François Guérif
Rivages
rivages noir
mars 2016
304 p.  8,60 €
 
 
 

i  n  t  e  r  v  i  e  w
François Guérif
« Je n’ai jamais publié un livre que je n’ai pas choisi »

Plus de mille titres au catalogue, de grands auteurs américains tels que James Ellroy, Tony Hillerman, Donald Westlake, James Lee Burke ou Dennis Lehane, mais aussi des romanciers de tous les horizons, notamment français… François Guérif, créateur et directeur de Rivages Noir depuis trente ans, a fait de cette collection de poche une marque de référence dans le polar, avant de suivre le même chemin, un peu plus tard, avec les grands formats. A 72 ans, avant de quitter  à la fin de cette année les éditions Payot-Rivages (mais il continuera de s’occuper de quelques écrivains emblématiques), il revient pour o n  l  a  l u  sur les magnifiques « années noires » qu’il y a vécues…
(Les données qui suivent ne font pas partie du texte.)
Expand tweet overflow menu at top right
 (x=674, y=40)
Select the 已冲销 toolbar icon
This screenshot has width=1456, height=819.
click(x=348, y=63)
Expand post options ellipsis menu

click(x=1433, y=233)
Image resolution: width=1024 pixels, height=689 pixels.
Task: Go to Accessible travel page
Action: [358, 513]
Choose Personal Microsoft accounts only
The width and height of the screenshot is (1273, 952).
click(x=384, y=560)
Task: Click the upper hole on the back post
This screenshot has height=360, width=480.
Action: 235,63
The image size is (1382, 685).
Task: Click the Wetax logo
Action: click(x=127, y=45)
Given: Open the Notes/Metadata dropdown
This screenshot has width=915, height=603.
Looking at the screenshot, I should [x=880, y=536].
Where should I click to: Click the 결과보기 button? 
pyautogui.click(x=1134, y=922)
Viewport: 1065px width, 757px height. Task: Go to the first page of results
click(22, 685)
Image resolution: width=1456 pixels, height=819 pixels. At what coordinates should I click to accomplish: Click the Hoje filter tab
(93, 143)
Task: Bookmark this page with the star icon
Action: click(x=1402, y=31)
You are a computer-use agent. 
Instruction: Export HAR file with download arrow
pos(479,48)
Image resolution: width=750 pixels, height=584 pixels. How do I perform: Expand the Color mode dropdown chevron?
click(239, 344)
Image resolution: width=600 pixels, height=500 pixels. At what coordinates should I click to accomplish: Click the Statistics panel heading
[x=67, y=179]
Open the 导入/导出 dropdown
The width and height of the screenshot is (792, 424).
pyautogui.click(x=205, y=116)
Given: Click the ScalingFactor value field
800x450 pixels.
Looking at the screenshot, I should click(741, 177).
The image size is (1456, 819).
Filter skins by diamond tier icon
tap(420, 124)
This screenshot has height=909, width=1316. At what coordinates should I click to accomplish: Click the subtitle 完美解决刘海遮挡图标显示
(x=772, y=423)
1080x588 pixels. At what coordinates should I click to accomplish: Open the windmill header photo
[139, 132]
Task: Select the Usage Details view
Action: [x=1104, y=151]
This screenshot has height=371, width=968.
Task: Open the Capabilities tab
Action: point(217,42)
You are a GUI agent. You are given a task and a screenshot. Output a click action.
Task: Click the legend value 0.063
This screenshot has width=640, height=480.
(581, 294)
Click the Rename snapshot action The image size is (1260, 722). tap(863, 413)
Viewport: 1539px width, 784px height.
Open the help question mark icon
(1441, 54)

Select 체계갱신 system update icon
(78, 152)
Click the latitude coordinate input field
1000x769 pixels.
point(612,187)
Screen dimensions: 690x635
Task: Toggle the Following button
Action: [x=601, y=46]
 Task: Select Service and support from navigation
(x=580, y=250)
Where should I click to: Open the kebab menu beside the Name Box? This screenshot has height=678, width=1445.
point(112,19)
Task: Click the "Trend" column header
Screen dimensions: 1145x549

Avant de rejoindre Rivages, vous avez démarré dans l’édition en solo…
 J’ai lancé Red Label en 1978 en éditant notamment des inédits de Jim Thompson ou David Goodis. Le patron de la Série noire disait que je récupérais ses fonds de tiroirs. Sauf que, dans ces romans qu’il avait refusés, j’ai trouvé « La Lune dans le caniveau » (ndlr. adapté au cinéma par Jean-Jacques Beineix en 1983) … Dès ce moment, j’ai appliqué un principe que j’ai toujours défendu depuis : on ne coupe pas un texte. Les autres éditeurs estimaient alors qu’en poche, tous les livres devaient faire 150 ou 200 pages, même si l’original en comptait 400. Pour eux, c’était de la littérature populaire et il fallait des collections standardisées. Pour moi, ce sont des auteurs à part entière, que l’on respecte comme tels. Tous mes autres principes découlent de là…

Par exemple ?
La qualité de la traduction est essentielle. Un traducteur ne doit jamais accepter un texte qu’il n’aime pas. Il faut une osmose. Et si un traducteur se sent bien avec un auteur, pourquoi en changer ? Il devient sa voix, comme dans le doublage au cinéma.

Publier tous les textes d’un auteur est un autre de vos principes ?
L’édition est un travail de longue haleine et la relation avec un auteur, un partenariat. S’il est bon, si on croit en lui, on ne le laisse pas tomber dès qu’un de ses livres se vend moins bien. On l’épaule. Et le jour où il apporte un roman plus difficile, on le lui dit mais on le publie quand même.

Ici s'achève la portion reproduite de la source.